Say how many of the lines below include the word "will", and write nothing else.

(RECORDS TO USE begins)

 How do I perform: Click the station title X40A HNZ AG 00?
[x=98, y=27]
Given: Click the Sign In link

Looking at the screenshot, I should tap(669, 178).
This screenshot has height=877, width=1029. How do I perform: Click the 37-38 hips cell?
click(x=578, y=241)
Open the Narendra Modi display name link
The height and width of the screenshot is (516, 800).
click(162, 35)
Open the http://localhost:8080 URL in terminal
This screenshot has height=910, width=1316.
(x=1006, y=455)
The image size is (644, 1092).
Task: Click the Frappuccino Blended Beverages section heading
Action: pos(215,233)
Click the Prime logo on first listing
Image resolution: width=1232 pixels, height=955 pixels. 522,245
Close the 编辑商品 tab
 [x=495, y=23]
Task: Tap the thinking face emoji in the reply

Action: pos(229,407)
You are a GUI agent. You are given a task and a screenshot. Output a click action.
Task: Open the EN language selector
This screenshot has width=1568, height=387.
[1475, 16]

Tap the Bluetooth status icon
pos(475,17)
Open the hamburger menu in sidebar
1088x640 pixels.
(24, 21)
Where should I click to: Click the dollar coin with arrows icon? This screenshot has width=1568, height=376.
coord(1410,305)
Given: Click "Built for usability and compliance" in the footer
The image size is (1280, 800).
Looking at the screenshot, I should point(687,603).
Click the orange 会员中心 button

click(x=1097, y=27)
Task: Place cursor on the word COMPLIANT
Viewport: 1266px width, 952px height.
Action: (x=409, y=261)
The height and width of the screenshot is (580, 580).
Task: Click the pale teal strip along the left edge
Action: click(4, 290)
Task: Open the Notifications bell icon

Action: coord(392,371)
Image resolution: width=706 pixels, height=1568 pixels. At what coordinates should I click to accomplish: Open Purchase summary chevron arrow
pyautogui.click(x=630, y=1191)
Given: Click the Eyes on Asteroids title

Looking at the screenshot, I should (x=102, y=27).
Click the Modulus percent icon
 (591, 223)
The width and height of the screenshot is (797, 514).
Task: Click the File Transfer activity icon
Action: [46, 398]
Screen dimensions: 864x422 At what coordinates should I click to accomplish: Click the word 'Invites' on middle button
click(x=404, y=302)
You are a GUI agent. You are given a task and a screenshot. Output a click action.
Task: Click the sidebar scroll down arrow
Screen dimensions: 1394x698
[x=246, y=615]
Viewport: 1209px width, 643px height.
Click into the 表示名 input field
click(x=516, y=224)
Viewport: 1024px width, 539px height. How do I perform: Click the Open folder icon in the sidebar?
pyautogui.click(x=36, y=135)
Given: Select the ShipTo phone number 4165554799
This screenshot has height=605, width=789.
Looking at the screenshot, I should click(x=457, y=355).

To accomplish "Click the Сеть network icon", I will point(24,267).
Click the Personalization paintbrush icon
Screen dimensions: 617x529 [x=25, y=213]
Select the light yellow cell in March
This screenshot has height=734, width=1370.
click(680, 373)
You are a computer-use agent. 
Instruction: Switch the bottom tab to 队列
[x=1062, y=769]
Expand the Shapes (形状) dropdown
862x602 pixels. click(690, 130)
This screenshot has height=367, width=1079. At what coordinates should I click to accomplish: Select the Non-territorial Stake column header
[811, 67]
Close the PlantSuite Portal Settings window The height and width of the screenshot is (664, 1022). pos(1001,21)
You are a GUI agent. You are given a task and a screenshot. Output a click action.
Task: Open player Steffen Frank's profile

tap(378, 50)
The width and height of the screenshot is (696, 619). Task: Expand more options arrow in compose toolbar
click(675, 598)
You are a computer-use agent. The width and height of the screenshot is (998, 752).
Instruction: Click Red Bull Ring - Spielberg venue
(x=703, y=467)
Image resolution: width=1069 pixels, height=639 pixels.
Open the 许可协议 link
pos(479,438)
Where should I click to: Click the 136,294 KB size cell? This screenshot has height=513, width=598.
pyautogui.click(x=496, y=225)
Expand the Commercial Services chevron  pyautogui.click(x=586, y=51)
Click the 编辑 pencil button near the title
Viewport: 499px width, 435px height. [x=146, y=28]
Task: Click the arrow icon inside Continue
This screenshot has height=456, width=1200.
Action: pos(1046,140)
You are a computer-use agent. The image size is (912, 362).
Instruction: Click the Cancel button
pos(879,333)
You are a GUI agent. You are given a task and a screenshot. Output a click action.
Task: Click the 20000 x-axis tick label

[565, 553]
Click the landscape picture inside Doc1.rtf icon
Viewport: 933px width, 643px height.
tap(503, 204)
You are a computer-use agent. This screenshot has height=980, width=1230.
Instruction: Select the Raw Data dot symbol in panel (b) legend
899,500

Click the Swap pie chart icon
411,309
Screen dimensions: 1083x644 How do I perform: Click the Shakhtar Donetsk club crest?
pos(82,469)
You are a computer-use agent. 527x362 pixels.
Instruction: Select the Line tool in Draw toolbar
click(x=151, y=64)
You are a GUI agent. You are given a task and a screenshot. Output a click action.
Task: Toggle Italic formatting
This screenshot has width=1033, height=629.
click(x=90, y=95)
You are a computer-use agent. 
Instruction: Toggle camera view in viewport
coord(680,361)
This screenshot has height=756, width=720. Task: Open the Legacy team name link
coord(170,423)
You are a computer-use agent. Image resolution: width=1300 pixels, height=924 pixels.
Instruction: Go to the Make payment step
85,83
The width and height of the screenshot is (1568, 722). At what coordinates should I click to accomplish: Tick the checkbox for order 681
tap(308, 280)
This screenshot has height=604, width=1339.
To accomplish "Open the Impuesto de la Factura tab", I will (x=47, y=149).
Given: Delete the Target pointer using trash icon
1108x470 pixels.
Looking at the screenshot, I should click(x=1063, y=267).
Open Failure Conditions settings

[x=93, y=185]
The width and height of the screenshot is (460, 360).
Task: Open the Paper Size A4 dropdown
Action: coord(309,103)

(RECORDS TO USE ends)

→ TASK SOLUTION: 2